Assigned task: Check the listing that follows and work out how many lines include "will". The reply is that number alone.
━━━━━ Provided records ━━━━━
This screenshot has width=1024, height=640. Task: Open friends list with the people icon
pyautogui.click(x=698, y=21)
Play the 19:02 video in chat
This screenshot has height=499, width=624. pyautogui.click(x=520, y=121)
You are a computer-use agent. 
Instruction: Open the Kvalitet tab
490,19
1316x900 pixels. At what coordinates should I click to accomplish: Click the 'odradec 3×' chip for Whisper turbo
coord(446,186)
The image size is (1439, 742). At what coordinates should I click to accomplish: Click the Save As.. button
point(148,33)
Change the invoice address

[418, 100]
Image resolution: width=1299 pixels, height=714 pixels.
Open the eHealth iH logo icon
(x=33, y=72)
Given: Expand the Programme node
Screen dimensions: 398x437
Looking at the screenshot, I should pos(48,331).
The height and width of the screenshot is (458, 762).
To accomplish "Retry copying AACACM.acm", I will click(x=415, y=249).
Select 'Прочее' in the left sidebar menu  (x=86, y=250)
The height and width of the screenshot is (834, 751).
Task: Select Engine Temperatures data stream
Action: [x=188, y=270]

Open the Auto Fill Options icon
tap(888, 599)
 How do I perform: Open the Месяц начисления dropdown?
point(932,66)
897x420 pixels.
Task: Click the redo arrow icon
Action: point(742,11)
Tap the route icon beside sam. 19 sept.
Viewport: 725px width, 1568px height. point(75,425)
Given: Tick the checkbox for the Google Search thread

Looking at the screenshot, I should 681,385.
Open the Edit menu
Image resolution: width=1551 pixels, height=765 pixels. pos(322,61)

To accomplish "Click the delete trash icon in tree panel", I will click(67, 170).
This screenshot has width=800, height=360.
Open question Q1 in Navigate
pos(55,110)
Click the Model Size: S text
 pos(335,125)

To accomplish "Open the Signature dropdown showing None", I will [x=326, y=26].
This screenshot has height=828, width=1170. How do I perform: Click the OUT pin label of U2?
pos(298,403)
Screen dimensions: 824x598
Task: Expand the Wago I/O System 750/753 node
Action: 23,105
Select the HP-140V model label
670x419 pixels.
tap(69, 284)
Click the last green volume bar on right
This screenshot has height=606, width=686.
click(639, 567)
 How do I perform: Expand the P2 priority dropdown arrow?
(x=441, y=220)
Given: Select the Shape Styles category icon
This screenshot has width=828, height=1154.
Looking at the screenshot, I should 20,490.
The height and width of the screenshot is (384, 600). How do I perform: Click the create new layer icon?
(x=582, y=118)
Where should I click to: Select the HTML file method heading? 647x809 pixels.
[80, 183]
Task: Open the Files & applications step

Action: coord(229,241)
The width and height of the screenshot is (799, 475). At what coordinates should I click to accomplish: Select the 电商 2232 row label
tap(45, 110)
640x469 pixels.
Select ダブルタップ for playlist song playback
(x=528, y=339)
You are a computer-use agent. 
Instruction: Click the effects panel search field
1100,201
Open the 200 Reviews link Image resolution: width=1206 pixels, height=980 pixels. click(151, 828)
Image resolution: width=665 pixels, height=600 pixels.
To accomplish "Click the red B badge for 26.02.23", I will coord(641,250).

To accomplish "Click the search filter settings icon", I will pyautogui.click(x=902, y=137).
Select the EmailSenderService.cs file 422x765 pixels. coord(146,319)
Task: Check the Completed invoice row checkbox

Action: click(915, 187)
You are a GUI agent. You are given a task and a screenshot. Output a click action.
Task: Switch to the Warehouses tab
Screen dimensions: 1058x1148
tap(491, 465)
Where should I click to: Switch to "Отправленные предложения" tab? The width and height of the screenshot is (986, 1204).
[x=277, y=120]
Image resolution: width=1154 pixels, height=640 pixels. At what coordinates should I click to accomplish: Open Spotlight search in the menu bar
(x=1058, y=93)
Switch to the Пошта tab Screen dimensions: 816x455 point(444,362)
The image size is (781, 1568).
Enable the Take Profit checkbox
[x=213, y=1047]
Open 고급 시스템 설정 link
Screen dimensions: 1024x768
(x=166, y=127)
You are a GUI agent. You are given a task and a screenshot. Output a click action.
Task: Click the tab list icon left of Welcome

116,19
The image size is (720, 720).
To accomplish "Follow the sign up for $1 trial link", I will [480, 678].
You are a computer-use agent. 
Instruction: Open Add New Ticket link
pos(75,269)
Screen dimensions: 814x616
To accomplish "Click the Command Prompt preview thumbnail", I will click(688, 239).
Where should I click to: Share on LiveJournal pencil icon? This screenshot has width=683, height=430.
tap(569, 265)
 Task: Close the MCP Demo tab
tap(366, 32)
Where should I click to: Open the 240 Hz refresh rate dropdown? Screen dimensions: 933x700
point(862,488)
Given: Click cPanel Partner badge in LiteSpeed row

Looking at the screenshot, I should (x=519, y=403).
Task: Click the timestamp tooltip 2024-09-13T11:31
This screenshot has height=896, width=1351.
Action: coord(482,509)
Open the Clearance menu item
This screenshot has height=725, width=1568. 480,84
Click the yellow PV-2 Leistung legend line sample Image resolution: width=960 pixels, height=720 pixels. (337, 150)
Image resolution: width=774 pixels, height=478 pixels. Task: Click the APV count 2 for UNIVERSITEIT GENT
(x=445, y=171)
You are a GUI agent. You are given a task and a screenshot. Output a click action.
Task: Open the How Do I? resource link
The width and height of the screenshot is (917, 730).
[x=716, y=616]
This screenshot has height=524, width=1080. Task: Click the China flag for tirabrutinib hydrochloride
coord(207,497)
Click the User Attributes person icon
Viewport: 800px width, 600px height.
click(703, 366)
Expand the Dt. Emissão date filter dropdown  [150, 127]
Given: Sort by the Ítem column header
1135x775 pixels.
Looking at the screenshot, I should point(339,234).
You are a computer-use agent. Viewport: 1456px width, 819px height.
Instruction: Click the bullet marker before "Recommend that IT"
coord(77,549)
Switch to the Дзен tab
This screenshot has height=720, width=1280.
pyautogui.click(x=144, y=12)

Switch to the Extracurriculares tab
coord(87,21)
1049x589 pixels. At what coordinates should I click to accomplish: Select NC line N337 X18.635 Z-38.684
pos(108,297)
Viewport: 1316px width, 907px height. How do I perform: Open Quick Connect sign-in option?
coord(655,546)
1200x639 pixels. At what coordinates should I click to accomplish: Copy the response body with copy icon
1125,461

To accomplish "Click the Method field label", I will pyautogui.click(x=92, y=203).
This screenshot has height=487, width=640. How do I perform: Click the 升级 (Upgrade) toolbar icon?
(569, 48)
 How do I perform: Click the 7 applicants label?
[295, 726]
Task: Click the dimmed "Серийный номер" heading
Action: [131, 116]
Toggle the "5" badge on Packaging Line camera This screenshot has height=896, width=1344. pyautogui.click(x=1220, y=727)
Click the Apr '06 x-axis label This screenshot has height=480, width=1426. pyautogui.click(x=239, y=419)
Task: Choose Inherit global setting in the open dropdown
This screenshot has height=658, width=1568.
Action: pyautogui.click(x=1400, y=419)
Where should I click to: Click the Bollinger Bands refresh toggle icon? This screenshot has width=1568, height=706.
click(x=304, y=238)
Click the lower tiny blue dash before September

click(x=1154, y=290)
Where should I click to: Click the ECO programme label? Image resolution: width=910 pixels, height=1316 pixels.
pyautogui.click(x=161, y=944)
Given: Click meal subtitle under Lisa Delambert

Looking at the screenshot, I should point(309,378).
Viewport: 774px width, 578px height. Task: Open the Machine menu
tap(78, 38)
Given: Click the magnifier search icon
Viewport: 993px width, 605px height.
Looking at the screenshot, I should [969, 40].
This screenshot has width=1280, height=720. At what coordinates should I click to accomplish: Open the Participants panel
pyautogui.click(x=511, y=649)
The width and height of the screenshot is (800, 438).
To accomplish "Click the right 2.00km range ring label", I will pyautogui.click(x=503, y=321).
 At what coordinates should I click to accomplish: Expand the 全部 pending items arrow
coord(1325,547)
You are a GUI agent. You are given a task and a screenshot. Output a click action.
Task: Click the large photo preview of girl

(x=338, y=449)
━━━━━
Solved problem: 9